__Required work__.
In this exercise, retype exactly the lines from the start of the entries through the line bearing "This screenshot has height=353, width=765.", leaving every picture out.
Recorded information Start Marker
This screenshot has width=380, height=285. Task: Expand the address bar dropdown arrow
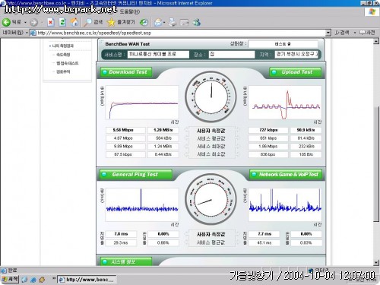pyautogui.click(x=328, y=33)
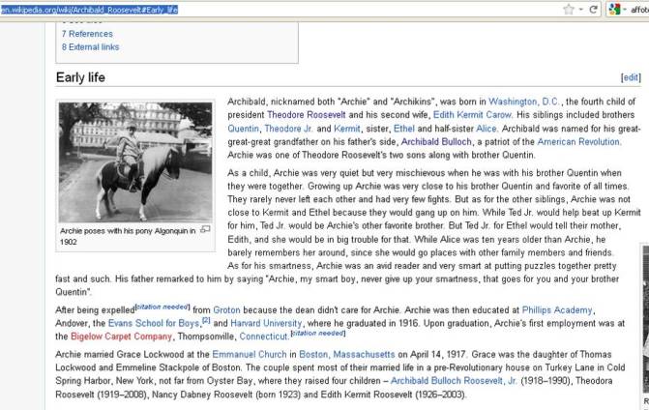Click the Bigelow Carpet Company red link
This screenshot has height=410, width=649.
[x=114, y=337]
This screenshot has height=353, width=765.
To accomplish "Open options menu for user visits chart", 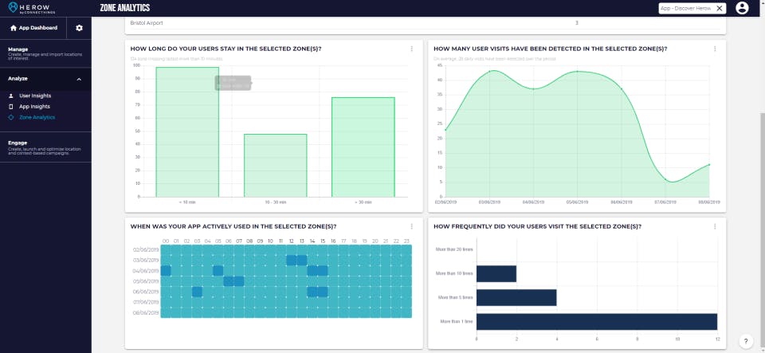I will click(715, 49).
Recorded information End Marker
__Response__.
This screenshot has width=380, height=285. Task: Expand the address bar dropdown arrow
pyautogui.click(x=328, y=33)
Click the Bigelow Carpet Company red link
This screenshot has height=410, width=649.
[x=114, y=337]
This screenshot has height=353, width=765.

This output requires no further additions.